> _What you are asked to do_
In the records, replace "label" with "text" in the lines from the one containing "At what coordinates" up to and including the one containing "coord(97,30)", and write out only those lines with nothing else changed and the pictures left out.

> _Given entries_

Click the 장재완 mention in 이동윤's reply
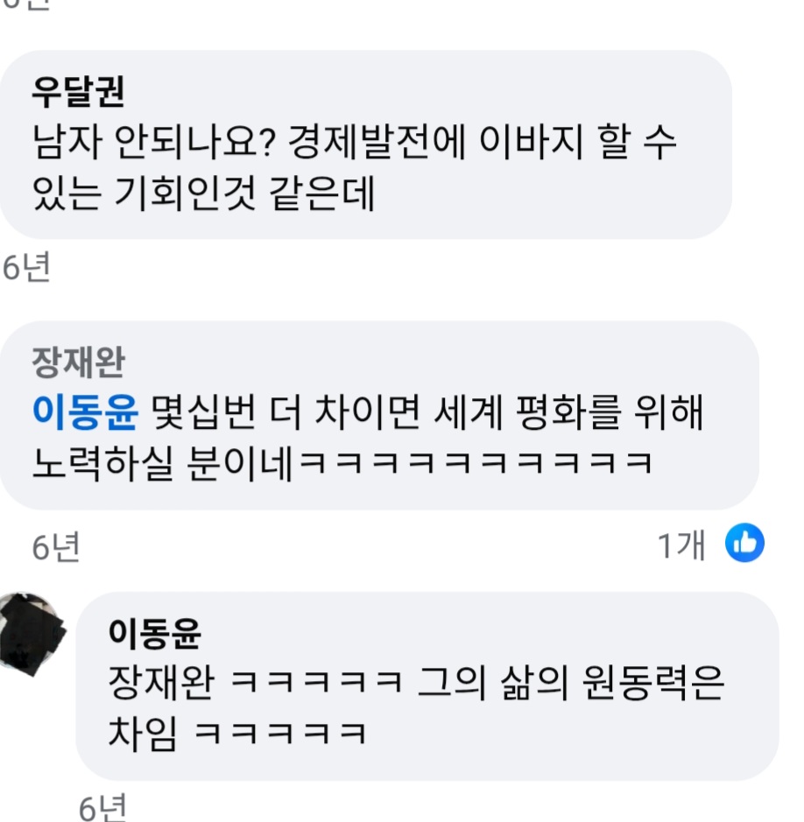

--

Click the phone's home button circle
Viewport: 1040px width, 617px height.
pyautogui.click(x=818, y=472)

* * *

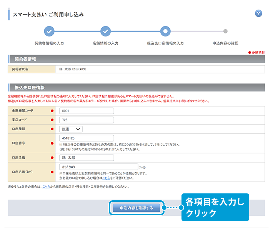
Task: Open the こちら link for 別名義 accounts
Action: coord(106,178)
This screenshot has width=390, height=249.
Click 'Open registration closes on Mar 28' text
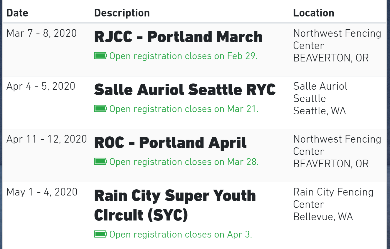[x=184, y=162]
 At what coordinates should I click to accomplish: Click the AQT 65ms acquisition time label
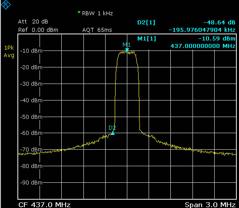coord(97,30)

> _Expected output_
 At what coordinates should I click to accomplish: Click the AQT 65ms acquisition time text
coord(97,30)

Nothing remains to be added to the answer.